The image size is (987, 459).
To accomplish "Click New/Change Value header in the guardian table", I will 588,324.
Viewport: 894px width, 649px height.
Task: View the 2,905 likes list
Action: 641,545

= = =

» **PROBLEM TO SOLVE**
Please return the data above exactly as given.

» **RESPONSE AREA**
The image size is (987, 459).
To accomplish "Click New/Change Value header in the guardian table", I will 588,324.
Viewport: 894px width, 649px height.
Task: View the 2,905 likes list
Action: 641,545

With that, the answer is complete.